Piano piano arrivammo alla fine dell'appello: “Tsuburaya” e “Yoshida”, che si affrettarono a nascondere la rivista Coro Coro Comic che leggevano sotto il banco per prendere un quaderno. Loro mi stavano simpatici, e anch'io a loro. Quella sensazione l'avevo provata ben poche volte, e di sicuro era diversa da quella che provavo per lui, che non definivo di certo un amico: a lui non piaceva il mio modo di fare, quello che portava tutti gli altri ad ammirarmi.

– Bene, ragazzi: oggi parliamo del Natale – quella donna era sempre allegra, lì fra i bambini stava meglio di quanto ci stessi io. L'aveva persino scelto come mestiere, del resto.

– Che c'è, non ti piace il Natale? - mi sussurrò il bambino affianco a me.

– Saresti tu, quello a cui non dovrebbe piacere. Non c'è niente di razionale in tutto questo.

– Ehi, ehi... A me è sempre piaciuto festeggiarlo con Ran, tutto qui.

Eccola, sempre Ran. Perché lo Sherlock Holmes senza un cuore diventava un'altra persona di fronte a quella ragazza?
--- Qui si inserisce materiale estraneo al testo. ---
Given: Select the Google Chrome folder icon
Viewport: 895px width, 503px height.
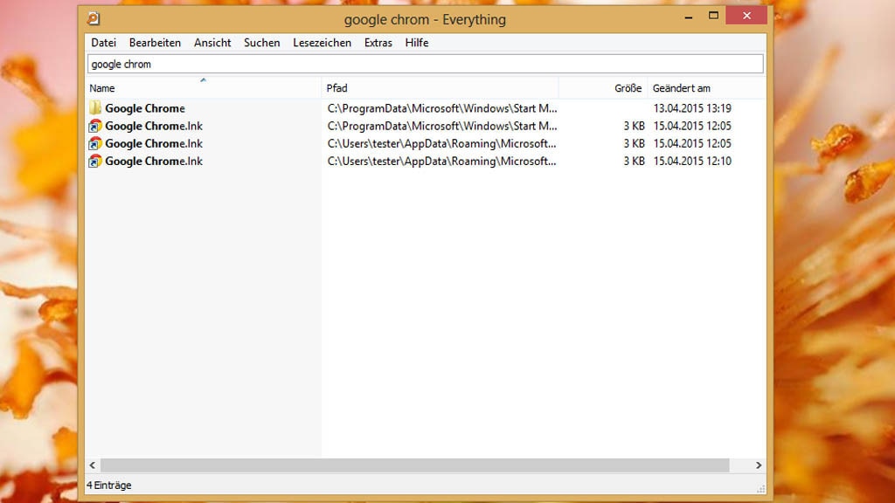Looking at the screenshot, I should 95,108.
Forse perché lei lo adorava in tutto e per tutto... ah, quant'era divertente criticarlo, non ci era abituato!

– Conan e Ai! Silenzio!

– Scusi, signorina Kobayashi! – rispose subito lui, con una voce perfetta per la situazione.

Già, facevamo la parte degli studenti in quel posto. Ogni tanto me lo dimenticavo.

 

Le cose si svolsero più o meno così, da quello che sento dalle registrazioni:

– Insomma, hai capito? Sì, tu sei un bambino molto intelligente, lo capisci per forza! A Londra Shinichi mi ha detto che gli piaccio! E io cosa devo fare? Avevo pensato al Natale come momento perfetto per dirgli la verità, ma non posso per telefono. Lo devo trovare, in qualunque parte del mondo sia!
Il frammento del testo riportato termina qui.